“O Que Vemos Quando Lemos” é o título de um belo livro de Peter Mendelsund. O esforço do autor nessa obra é, no contexto do seu trabalho de designer gráfico na área da edição, explicar-nos como chega a algumas soluções através da leitura de um livro, do encontro com as personagens do livro através da leitura. Ele podia interrogar-se sobre como é Helen? Qual a cor dos olhos? E Liam, é baixo ou alto? E Danny, gordo ou magro. No teatro, estes aspectos estão ponderados, desde logo, na escolha dos actores, a qual pode ser feita mediante vários critérios mas deverá ser sempre fundamentada em elementos básicos fornecidos pela leitura. A idade, por exemplo, é determinante.
Em “Órfãos” há algumas indicações que são fornecidas e não podemos perder de vista, nomeadamente sobre o estatuto social das personagens. Nada é ostensivo, mas muito pode ser deduzido. Vivem num bairro problemático? Logo, não têm dinheiro para viver num bairro que não seja problemático. Estão numa zona urbana. Que bairros não são problemáticos hoje em dia nas zonas urbanas? Que bairros não eram problemáticos em 2009, quando a peça estreou, nas zonas urbanas? O que se me afigura mais credível é estarmos na presença de um casal, Danny e Helen, remediado, pura classe média. Ambos trabalham, têm um filho, podem vir a ter um segundo. Não é para qualquer um. Liam será o elemento que foge ao padrão, ele tem a chave da casa (pormenor relevante: tem mesmo de ter uma chave), mas não é necessariamente da casa. Ele é da família, mas como alguém que foi acolhido simplesmente por ser irmão de Helen. Os laços familiares entre estes três são altamente voláteis. Pensando mais concretamente nos figurinos, algumas questões práticas que se impõem:
1. O que significa “vestidos com elegância” no casal Helen e Danny? Um vestido no caso dela, certamente, mas que fuja aos clichés vermelhão ou preto. Qualquer coisa em tons térreos que jogue com o papel de parede, um vestido elegante que possa ser usado num jantar romântico na própria casa, esse ar arranjadinho que as pessoas em busca de uma vida normal oferecem a momentos excepcionais que confiram uma suposta normalidade da vida. Sapatos? Nada de saltos altos, fica foleiro dentro de casa. Talvez umas sabrinas. Há uma mudança em Helen, no entanto, da cena um para a quatro. Na quatro é sugerido que estava deitada na cama. Deverá apresentar-se mais confortável, talvez num pijama, o tipo de roupa que usamos para dormir, uns chinelos de quarto. Uma hipótese também a marcar a passagem do tempo, o resfriamento do jantar romântico interrompido, o frio que Liam traz para dentro de casa: a certa altura vestir um casaco de malha. Porventura da cena um para a dois possa já ter colocado o casaco e mudado de calçado em busca de um aconchego no corpo que a chegada do irmão dissipou.

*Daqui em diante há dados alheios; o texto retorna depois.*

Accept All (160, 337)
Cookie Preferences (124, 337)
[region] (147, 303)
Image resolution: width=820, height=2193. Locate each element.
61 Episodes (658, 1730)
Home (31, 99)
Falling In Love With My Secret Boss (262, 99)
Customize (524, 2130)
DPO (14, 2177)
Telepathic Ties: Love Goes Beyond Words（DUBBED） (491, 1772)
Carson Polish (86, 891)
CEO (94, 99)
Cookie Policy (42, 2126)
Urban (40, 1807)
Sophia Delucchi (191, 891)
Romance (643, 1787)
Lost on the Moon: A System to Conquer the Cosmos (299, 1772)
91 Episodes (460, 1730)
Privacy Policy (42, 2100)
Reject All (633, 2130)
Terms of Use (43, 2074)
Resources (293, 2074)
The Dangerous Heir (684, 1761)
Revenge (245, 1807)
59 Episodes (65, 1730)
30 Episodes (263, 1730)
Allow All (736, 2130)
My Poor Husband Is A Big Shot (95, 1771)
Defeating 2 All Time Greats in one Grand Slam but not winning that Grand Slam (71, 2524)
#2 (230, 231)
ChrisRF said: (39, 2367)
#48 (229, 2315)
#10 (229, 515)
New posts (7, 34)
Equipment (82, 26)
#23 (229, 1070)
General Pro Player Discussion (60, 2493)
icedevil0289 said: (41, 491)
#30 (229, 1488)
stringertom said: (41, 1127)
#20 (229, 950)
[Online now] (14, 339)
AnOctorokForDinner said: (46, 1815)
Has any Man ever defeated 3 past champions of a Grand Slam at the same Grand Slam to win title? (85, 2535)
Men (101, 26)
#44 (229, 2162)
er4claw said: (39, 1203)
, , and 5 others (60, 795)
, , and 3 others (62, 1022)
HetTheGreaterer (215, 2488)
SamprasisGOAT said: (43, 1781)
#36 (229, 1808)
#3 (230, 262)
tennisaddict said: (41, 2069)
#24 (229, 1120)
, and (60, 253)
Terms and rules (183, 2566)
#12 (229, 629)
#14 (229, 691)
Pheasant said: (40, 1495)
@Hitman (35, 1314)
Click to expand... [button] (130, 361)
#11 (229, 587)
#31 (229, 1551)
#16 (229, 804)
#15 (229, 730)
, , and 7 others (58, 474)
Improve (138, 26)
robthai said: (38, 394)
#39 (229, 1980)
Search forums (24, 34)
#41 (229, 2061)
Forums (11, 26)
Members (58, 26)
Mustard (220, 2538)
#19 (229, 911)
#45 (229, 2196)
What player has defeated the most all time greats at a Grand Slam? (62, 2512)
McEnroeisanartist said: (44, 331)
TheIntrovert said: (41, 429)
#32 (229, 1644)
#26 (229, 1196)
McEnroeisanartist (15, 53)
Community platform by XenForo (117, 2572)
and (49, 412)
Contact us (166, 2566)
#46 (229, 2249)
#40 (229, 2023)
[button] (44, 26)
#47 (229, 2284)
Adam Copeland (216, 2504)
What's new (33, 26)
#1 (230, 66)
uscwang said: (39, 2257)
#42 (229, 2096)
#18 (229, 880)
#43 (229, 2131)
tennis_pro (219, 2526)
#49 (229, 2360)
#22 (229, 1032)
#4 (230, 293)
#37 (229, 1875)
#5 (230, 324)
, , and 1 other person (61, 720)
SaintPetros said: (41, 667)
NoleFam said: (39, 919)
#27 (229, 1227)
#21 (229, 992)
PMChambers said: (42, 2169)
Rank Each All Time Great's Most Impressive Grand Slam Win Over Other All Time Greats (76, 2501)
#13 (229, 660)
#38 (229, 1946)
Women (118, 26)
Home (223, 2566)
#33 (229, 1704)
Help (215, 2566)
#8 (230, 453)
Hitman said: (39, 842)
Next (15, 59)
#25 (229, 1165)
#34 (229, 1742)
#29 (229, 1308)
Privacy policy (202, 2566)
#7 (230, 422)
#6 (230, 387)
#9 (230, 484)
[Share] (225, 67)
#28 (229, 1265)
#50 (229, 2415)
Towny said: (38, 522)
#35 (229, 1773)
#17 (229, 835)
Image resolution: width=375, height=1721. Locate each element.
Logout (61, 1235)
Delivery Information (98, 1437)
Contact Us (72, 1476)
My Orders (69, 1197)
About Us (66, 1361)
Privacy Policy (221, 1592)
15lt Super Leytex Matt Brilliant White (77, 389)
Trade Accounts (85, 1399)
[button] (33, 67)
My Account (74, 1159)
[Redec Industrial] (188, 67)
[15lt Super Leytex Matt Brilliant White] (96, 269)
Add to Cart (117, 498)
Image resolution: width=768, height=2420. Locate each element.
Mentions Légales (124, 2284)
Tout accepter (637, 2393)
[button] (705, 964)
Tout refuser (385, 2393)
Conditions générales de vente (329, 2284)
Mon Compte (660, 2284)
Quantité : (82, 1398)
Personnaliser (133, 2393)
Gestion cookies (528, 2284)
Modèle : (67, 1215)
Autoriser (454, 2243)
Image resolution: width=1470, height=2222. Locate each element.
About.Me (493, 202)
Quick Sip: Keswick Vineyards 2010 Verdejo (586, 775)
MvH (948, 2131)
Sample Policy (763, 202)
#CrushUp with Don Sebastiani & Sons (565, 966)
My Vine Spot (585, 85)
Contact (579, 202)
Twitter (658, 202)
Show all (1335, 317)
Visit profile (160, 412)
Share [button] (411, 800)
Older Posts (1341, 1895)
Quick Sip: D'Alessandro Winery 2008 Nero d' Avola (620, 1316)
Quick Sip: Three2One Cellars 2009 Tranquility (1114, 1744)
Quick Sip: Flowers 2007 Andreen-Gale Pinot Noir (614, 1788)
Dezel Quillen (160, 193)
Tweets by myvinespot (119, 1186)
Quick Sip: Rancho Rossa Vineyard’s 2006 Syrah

2. A elegância em Danny é diferente. É ele quem cozinha, vem da cozinha com a comida para a mesa. Talvez uma camisa em mangas arregaçadas. Agrada-me essa ideia, revejo-me no papel em noite de jantar romântico caseiro ou ano novo a dois. Calças mais claras, camisa escura. Um azulão será bem-vindo, sabemos que gosta da t-shirt azul, poderá ser essa a sua cor. Sapatos de tipo mocassins ou algo clássico que combine, porém, com a calça clara (bege?) e a camisa escura. Precisa de um casaco na cena quatro, casaco de alguém que anda na rua à chuva, casaco grosso que o proteja do frio. E de uma balaclava.
3. Liam é a rua, é a rua a entrar dentro de casa, é o bairro a invadir a sala de jantar. Calças de ganga pretas justas, ténis, a t-shirt manchada de sangue - branca lisa ou com alguma coisa estampada, foi-lhe oferecida pela Jeanie, pode ter uma marca distintiva sob o sangue que deverá ser o mais real possível, nada de pinturas elaboradas, manchas de sangue real, salpicos. Por cima da t-shirt, um casaco de algodão, tipo desportivo, com capuz. Ter em atenção que ele vem da rua, não podia ter sido denunciado pelas manchas de sangue, só fica exposto ao entrar em casa. Precisamos ainda da t-shirt azul que Danny não quer que Helen lhe dê e da verde, a t-shirt suada com a águia-estrela estampada. Um verde-tropa seria ideal. E não esquecer a chave, o telemóvel com o toque foleiro. Nada de cabelos rapados. Liam não é skinhead, ainda que pudesse sê-lo.